Creating a Measurement Culture:

Fear is often a software practitioners first reaction to a new metrics program. People are afraid the data will be used against them, that it will take too much time to collect and analyze the data, or that the team will fixate on getting the numbers right rather than building good software. To avoid this we started the Daily Build program. That helped us move forward in the right direction.

Apart from this, we defined the daily deliverables for each individual. He / she is fine, if they deliver their daily deliverables. If the whole organization is delivering each days output as planned, the whole team is going to reach the goals.
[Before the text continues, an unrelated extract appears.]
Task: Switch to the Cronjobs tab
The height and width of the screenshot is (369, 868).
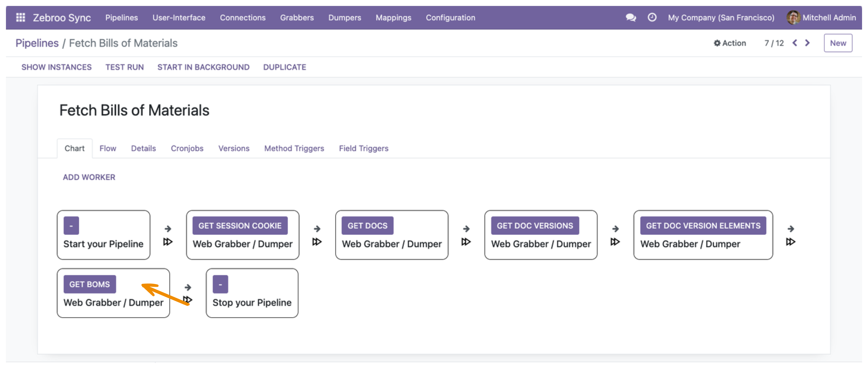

Table 1. Appropriate Metrics for Software Developers, Teams, and Organizations.

Group

Appropriate Metrics

Individual Developers

  • Work effort distribution
  • Estimated vs. actual task duration and effort
  • Code covered by unit testing
  • Number of defects found by unit testing
  • Code and design complexity

Project Teams

  • Product size
  • Work effort distribution
  • Requirements status (number approved, implemented, and verified)
  • Percentage of test cases passed
  • Estimated vs. actual duration between major milestones
  • Estimated vs. actual staffing levels
  • Number of defects found by integration and system testing
  • Number of defects found by inspections
  • Defect status
  • Requirements stability
  • Number of tasks planned and completed

Development Organization

  • Released defect levels
  • Product development cycle time
  • Schedule and effort estimating accuracy
  • Reuse effectiveness
  • Planned and actual cost

To help our team overcome the fear, we have educated them about the metrics program. Tell them why measurement is important and how you intend to use the data. Make it clear that you will never use metrics data either to punish or reward individuals (and then make sure that you dont). A competent software manager does not need individual metrics to distinguish the effective team contributors from the slackers.

Respect the privacy of the data. It is harder to abuse the data if managers dont know who the data came from, Classify each data item you collect into one of these three privacy levels:

  • Individual: only the individual who collected the data about his or her own work knows it is his or her data, although it may be pooled with data from other individuals to provide an overall project profile
  • Project team: data is private to the members of the project team, although it may be pooled with data from other projects to provide an overall organizational profile
  • Organization: data can be shared among all members of the organization.